Re: Creating a DSA area to provide work space for parallel execution

From: Robert Haas <robertmhaas(at)gmail(dot)com>
To: Thomas Munro <thomas(dot)munro(at)enterprisedb(dot)com>
Cc: Dilip Kumar <dilipbalaut(at)gmail(dot)com>, Pg Hackers <pgsql-hackers(at)postgresql(dot)org>
Subject: Re: Creating a DSA area to provide work space for parallel execution
Date: 2016-12-05 20:12:30
Message-ID: CA+TgmoZ_QnyPiUx_VHEqqLrW=pnt74QH3Z0rFfHjpbA5Dp5wgA@mail.gmail.com
Views: Raw Message | Whole Thread | Download mbox | Resend email
Thread:
Lists: pgsql-hackers

On Thu, Dec 1, 2016 at 6:35 AM, Thomas Munro
<thomas(dot)munro(at)enterprisedb(dot)com> wrote:
> On Sat, Nov 26, 2016 at 1:55 AM, Thomas Munro
> <thomas(dot)munro(at)enterprisedb(dot)com> wrote:
>> Here's a new version to apply on top of dsa-v7.patch.
>
> Here's a version to go with dsa-v8.patch.

Thomas has spent a fair amount of time beating me up off-list about
the fact that we have no way to recycle LWLock tranche IDs, and I've
spent a fair amount of time trying to defend that decision, but it's
really a problem here. This is all well and good the way it's written
provided that there's only one parallel context in existence at a
time, but should that number ever exceed 1, which it can, then the
tranche's array_base will be incorrect for LWLocks in one or the other
tranche.

That *almost* doesn't matter. If you're not compiling with dtrace or
LOCK_DEBUG or LWLOCK_STATS, you'll be fine. And if you are compiling
with one of those things, I believe the consequences will be no worse
than an occasional nonsensical lock ID. It's halfway tempting to just
accept that as a known wart, but, uggh, that sucks.

It's a bit hard to come up with a better alternative. We could set
aside a certain number of tranche IDs for parallel contexts, say 16.
Then as long as the same backend doesn't try to do create more than 16
parallel contexts at the same time, we'll be fine. And a backend
really shouldn't have more than 16 Gather nodes active at the same
time. But it could. In fact, even if the planner never created more
than one Gather node in the same plan (which it sometimes does), the
leader can have multiple parallel contexts active for different
queries at the same time. It could fire off a Gather and then later
some part of that plan that's running in the master could call a
function that tries to execute some OTHER query which also happens to
involve a Gather and then while the master is executing its part of
THAT query the same thing could happen all over again, so any
arbitrary limit we install here can be exceeded in, admittedly,
extremely contrived scenarios.

(GIVEN ENTRIES):
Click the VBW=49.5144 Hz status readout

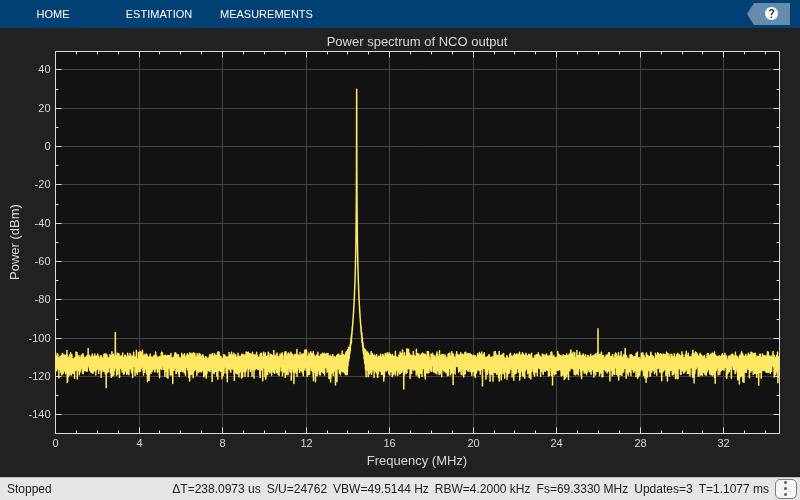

* * *

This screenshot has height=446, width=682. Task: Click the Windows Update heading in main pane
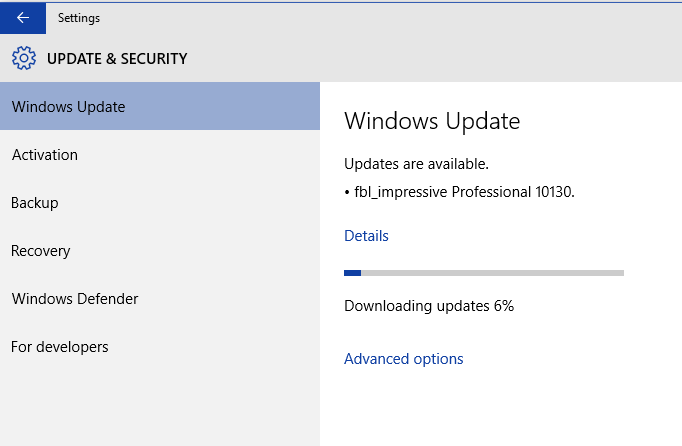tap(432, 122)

(SHORT TASK 1): Set down, word for word, the passage of the message about LWLock tranche IDs running from "Then as long" down to "extremely contrived scenarios.".
(SHORT TASK 2): Resume the message about LWLock tranche IDs after its last sentence.
The rows are not relevant to what is asked.

(WRITTEN REPLY 1):
Then as long as the same backend doesn't try to do create more than 16
parallel contexts at the same time, we'll be fine. And a backend
really shouldn't have more than 16 Gather nodes active at the same
time. But it could. In fact, even if the planner never created more
than one Gather node in the same plan (which it sometimes does), the
leader can have multiple parallel contexts active for different
queries at the same time. It could fire off a Gather and then later
some part of that plan that's running in the master could call a
function that tries to execute some OTHER query which also happens to
involve a Gather and then while the master is executing its part of
THAT query the same thing could happen all over again, so any
arbitrary limit we install here can be exceeded in, admittedly,
extremely contrived scenarios.

(WRITTEN REPLY 2):
Moreover, the LWLock tranche system itself is limited to a 16-bit
integer for tranche IDs, so there can't be more than 65536 of those
over the lifetime of the cluster no matter what. Since
008608b9d51061b1f598c197477b3dc7be9c4a64, that limit is rather
pointless; as things stand today, we could change the tranche ID to a
32-bit integer without losing anything. But changing that might eat
up bit space that somebody wants to use later to solve some other
problem, and anyway by itself it doesn't fix anything. Also, it would
allow LWLockTrancheArray to get regrettably large.

Another alternative is to have the DSA system fix up the tranche base
address every time we enter a DSA function that might need to take a
lock. The DSA code never returns with any relevant locks held, so the
base address can't get obsoleted by some other DSA while a lock using
the old base address is still held. That's sort of ugly too, and it
adds a little overhead to fix a problem that will bite almost nobody,
but it's formally correct and seems fairly watertight. Basically each
DSA function that needs to take a lock would need to first do this:

area->lwlock_tranche.array_base = &area->control->pools[0];

Maybe that's not too bad... thoughts?

BTW, I just noticed that the dsa_area_control member called "lock" is
going to get a fairly random lock ID, based on the number of bytes by
which "lock" follows "pools". Wouldn't it be better to put all of the
LWLocks - both the general locks and the per-pool locks - in one
array, probably with the general lock first, so that T_ID() will do
the right thing for such locks?

--
Robert Haas
EnterpriseDB: http://www.enterprisedb.com
The Enterprise PostgreSQL Company

In response to

Responses

Browse pgsql-hackers by date

  From Date Subject
Next Message Robert Haas 2016-12-05 20:14:01 Re: [COMMITTERS] pgsql: Introduce dynamic shared memory areas.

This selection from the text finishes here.